Start of Exercise data

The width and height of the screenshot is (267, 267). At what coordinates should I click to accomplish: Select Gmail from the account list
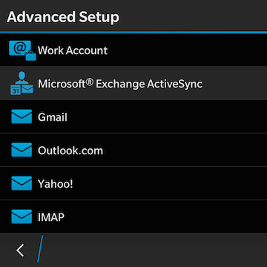pyautogui.click(x=134, y=116)
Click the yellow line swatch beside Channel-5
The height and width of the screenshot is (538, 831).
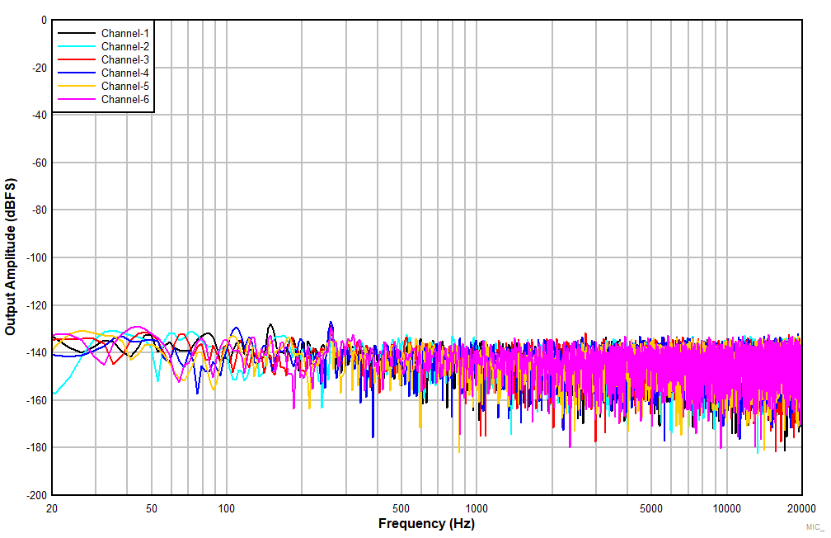[76, 86]
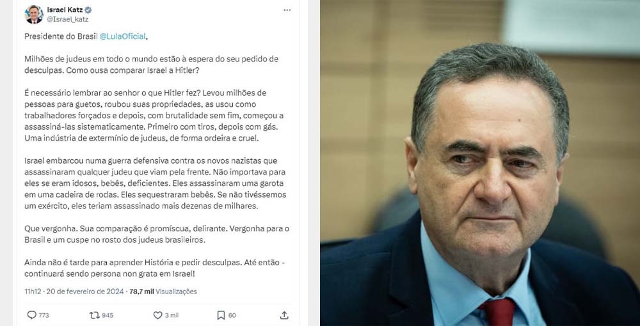Click the blue verified badge
The image size is (640, 326).
coord(88,10)
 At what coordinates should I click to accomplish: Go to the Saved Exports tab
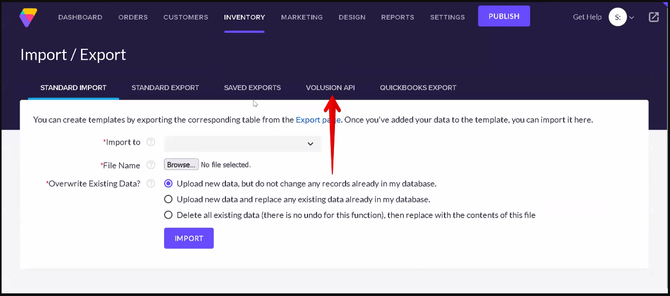(x=252, y=88)
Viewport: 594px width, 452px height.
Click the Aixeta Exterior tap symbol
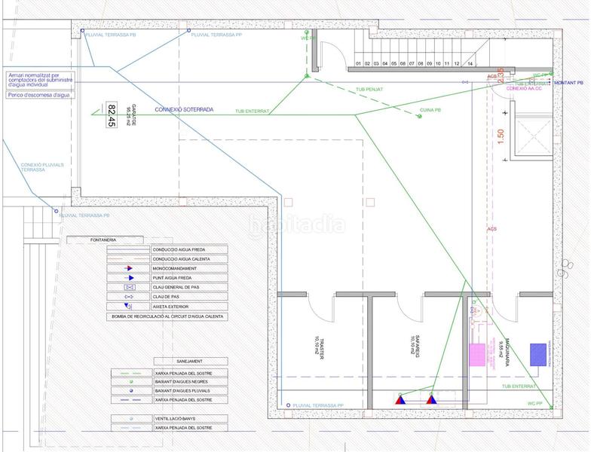click(x=128, y=307)
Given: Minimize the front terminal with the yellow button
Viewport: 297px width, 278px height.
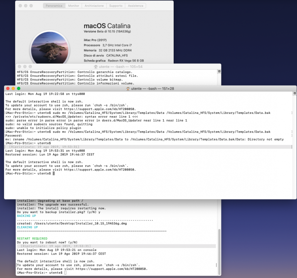Looking at the screenshot, I should [13, 88].
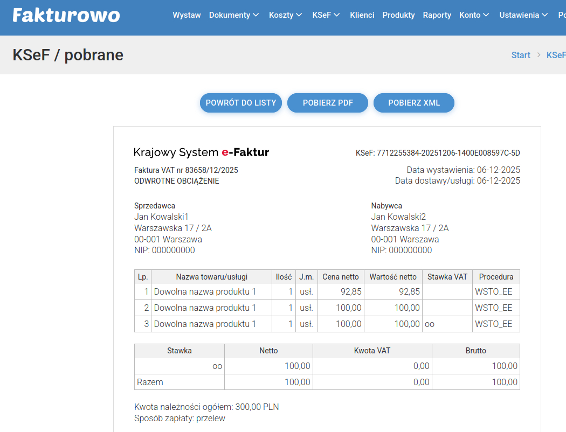Viewport: 566px width, 432px height.
Task: Navigate to Raporty
Action: click(x=437, y=15)
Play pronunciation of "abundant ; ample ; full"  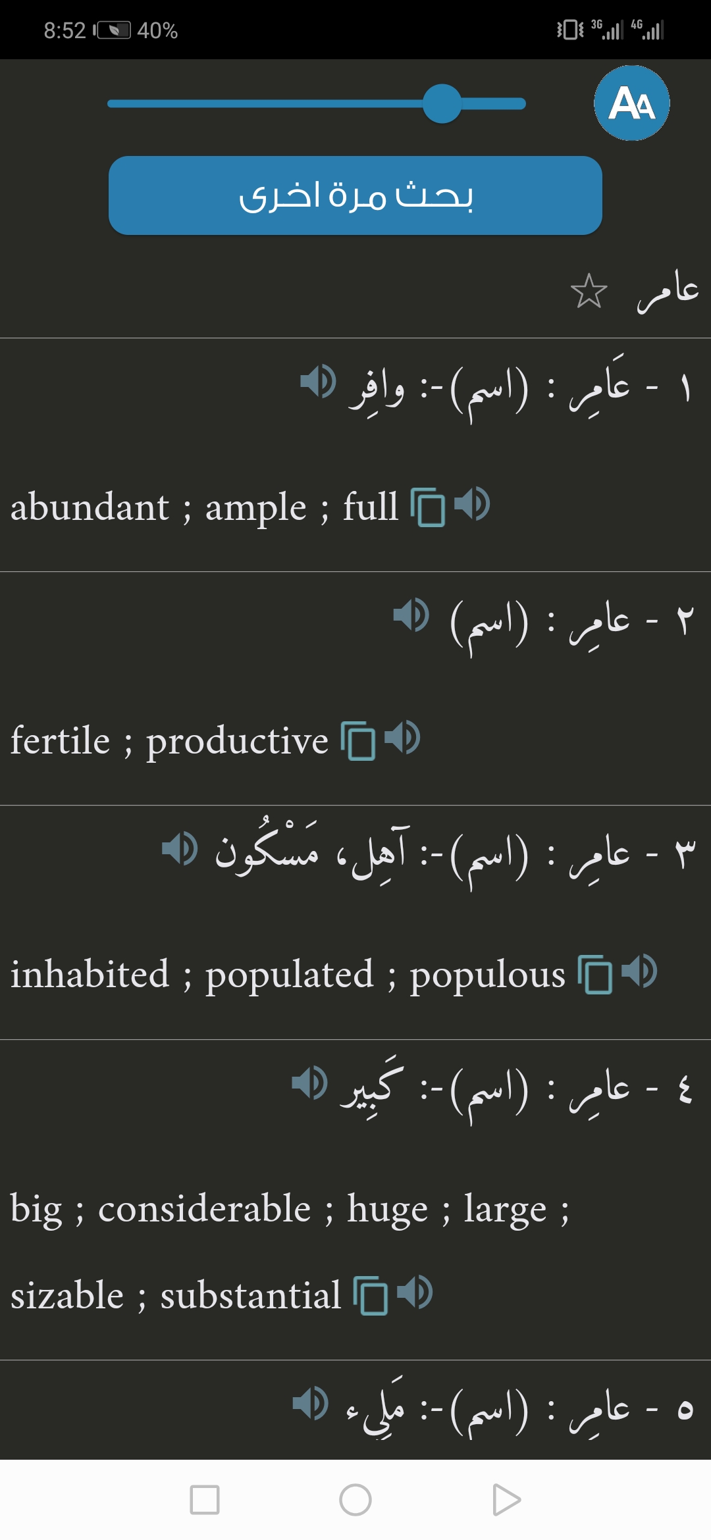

End of Exercise data

What you have to do
Word for word, print every record, and leave out any picture.

Expected output
The width and height of the screenshot is (267, 267). At what coordinates should I click to accomplish: Select Gmail from the account list
pyautogui.click(x=134, y=116)
Click the yellow line swatch beside Channel-5
The height and width of the screenshot is (538, 831).
[76, 86]
Click the blue verified badge
The image size is (640, 326).
coord(88,10)
 At what coordinates should I click to accomplish: Go to the Saved Exports tab
(x=252, y=88)
Viewport: 594px width, 452px height.
Click the Aixeta Exterior tap symbol
click(x=128, y=307)
Given: Minimize the front terminal with the yellow button
Viewport: 297px width, 278px height.
Looking at the screenshot, I should [13, 88].
Viewport: 566px width, 432px height.
Task: Navigate to Raporty
Action: click(x=437, y=15)
Play pronunciation of "abundant ; ample ; full"  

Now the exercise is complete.